-------- RECORDS PROVIDED --------
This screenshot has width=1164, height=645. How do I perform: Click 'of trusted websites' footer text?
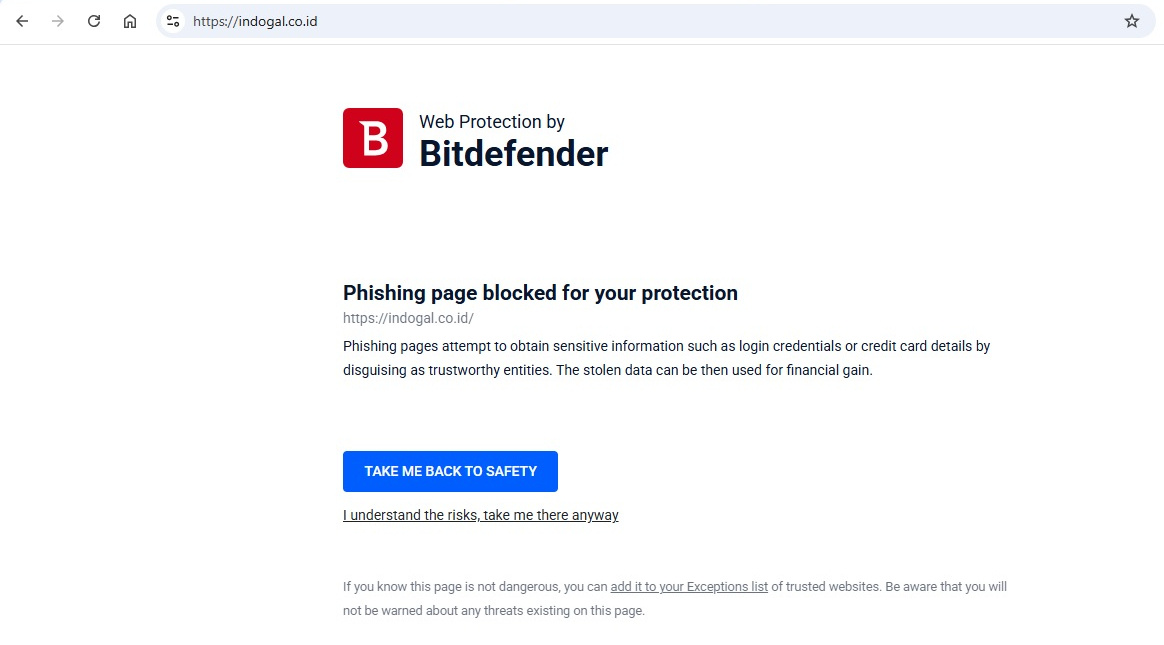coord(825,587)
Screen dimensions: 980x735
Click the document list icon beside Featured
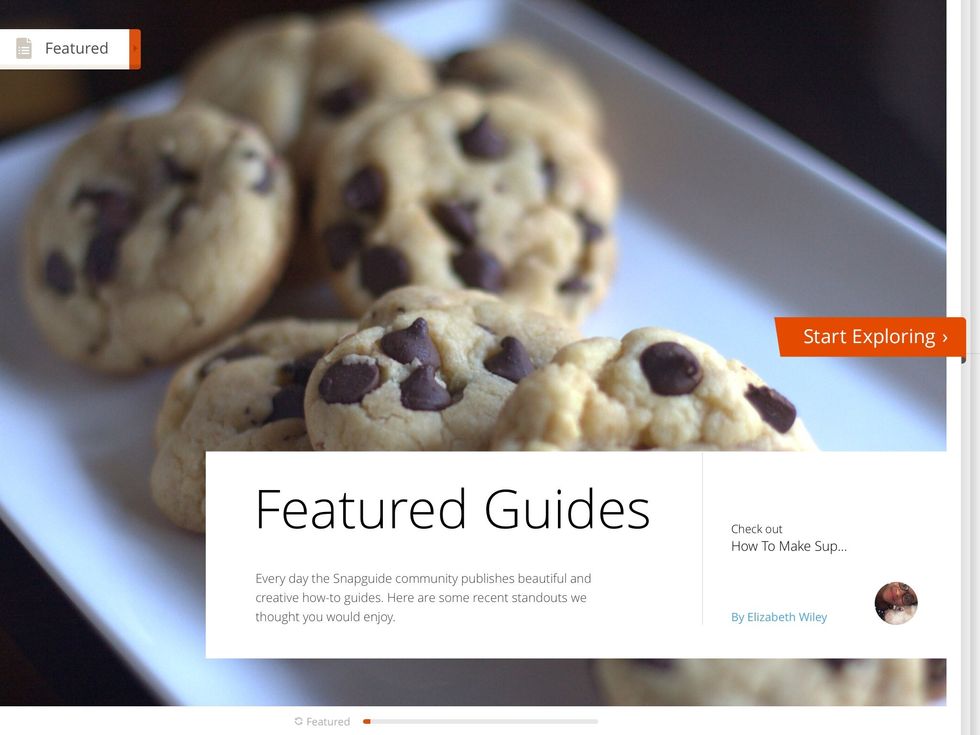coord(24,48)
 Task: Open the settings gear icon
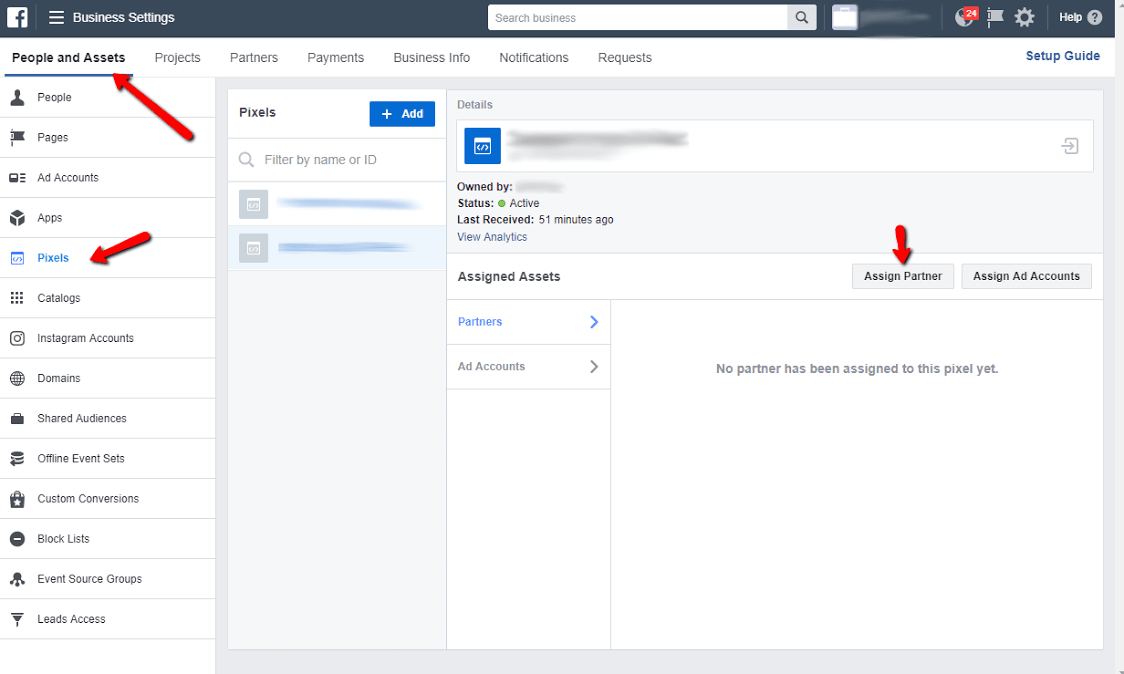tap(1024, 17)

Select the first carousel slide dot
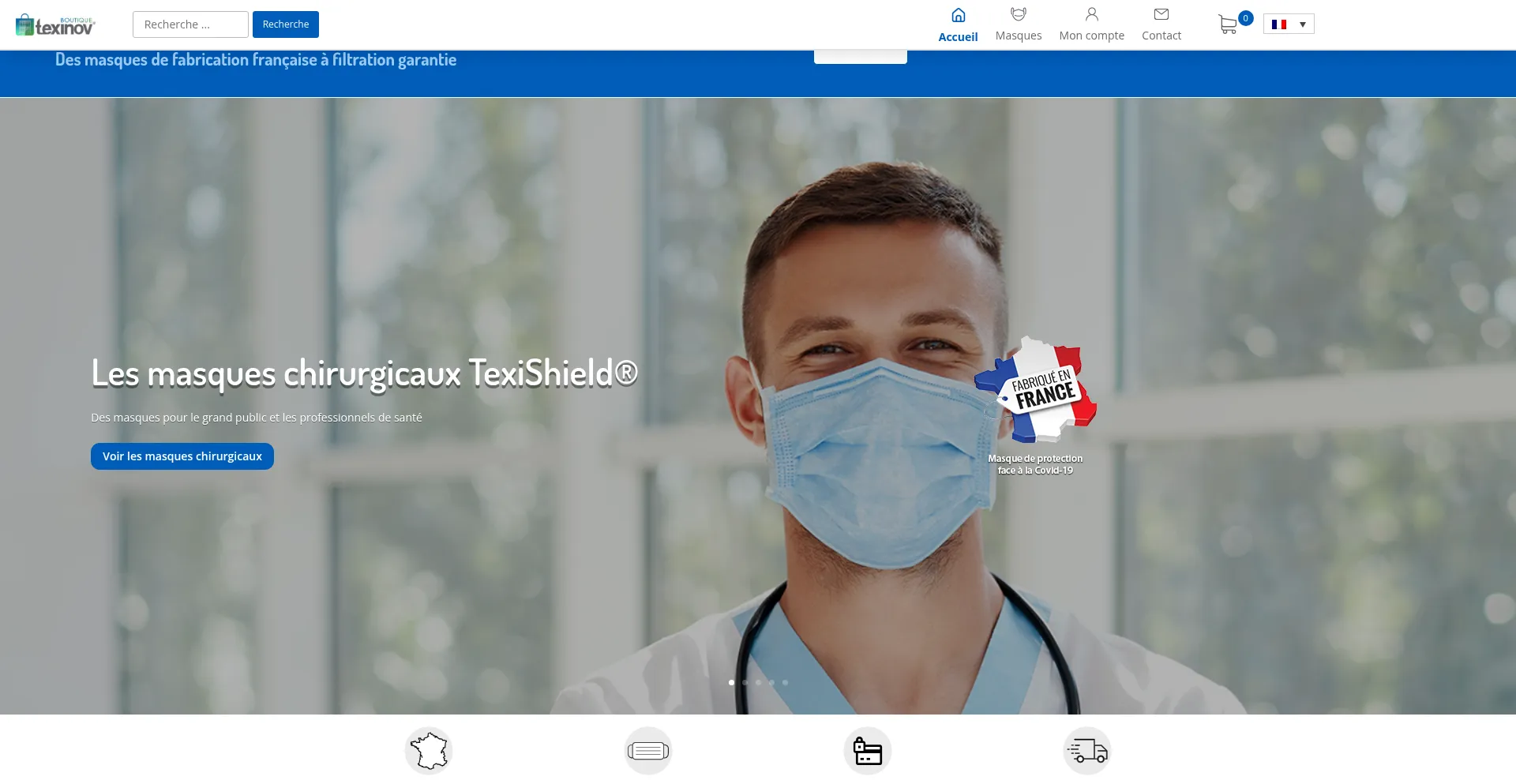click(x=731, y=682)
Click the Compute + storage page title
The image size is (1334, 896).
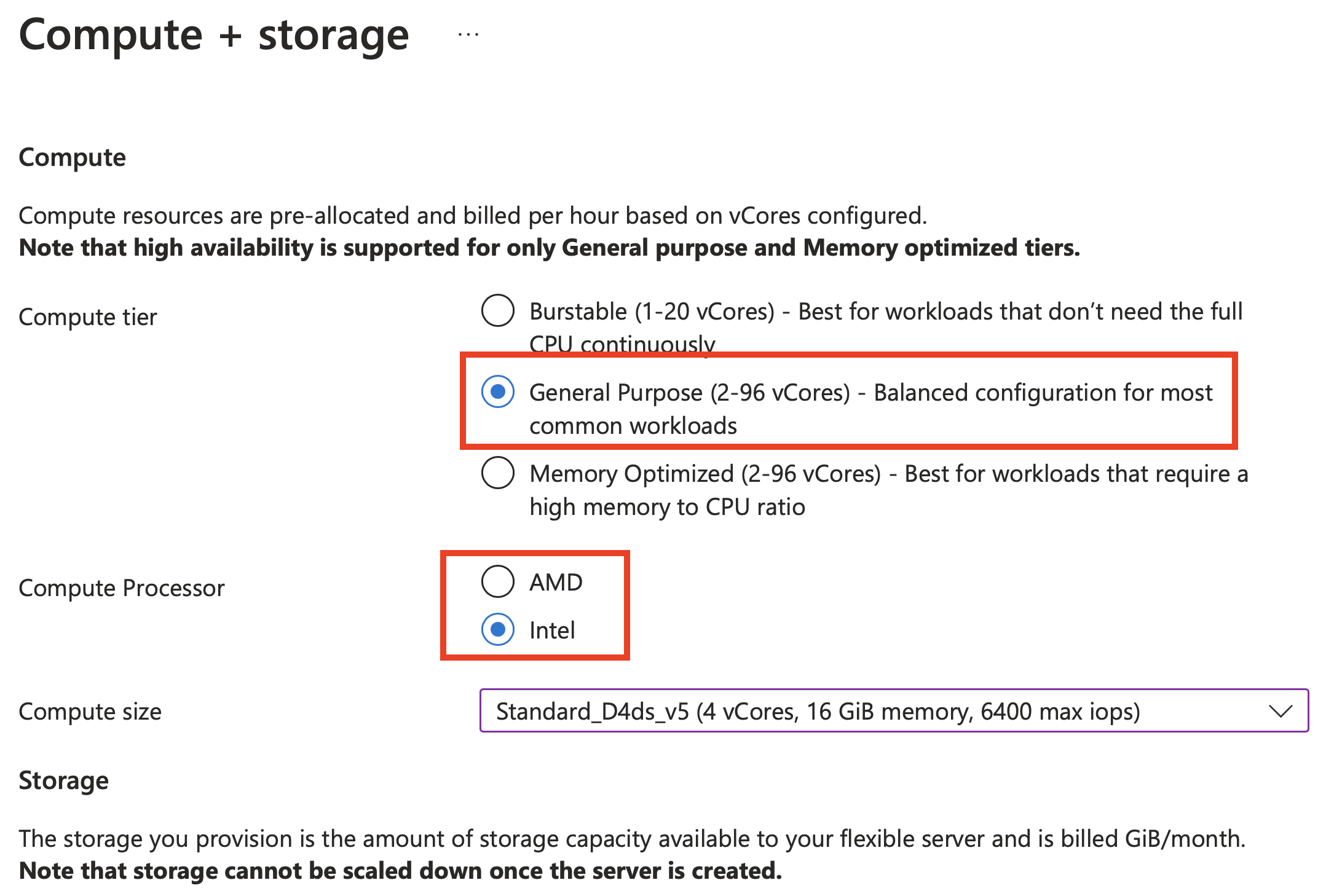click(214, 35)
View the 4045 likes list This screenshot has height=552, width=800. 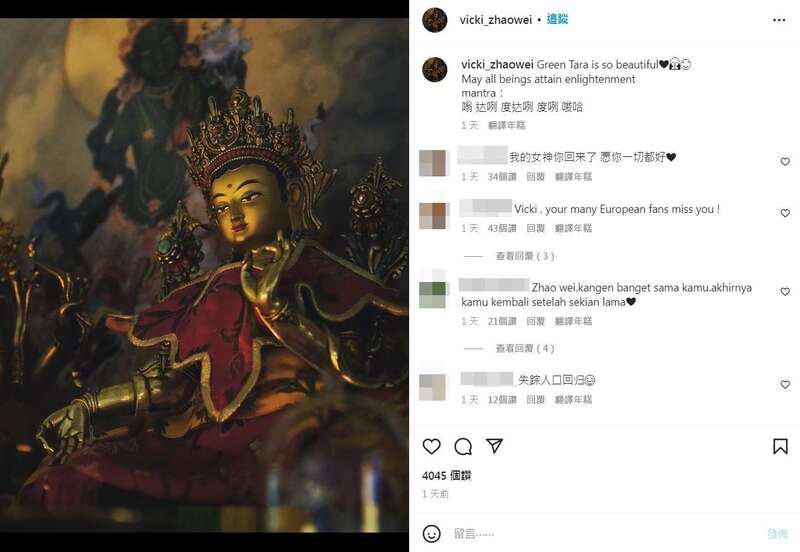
--------
■ YOUR TASK
Omit all pictures and write out, exactly, only the lines from the line containing "Screen dimensions: 980x735" through the last line of the entries above.

■ SOLUTION FOR THIS EXERCISE
Screen dimensions: 980x735
Click the document list icon beside Featured
coord(24,48)
 Task: Open the settings gear icon
tap(1024, 17)

Select the first carousel slide dot
click(x=731, y=682)
Click the Compute + storage page title
The image size is (1334, 896).
click(214, 35)
View the 4045 likes list This screenshot has height=552, width=800. 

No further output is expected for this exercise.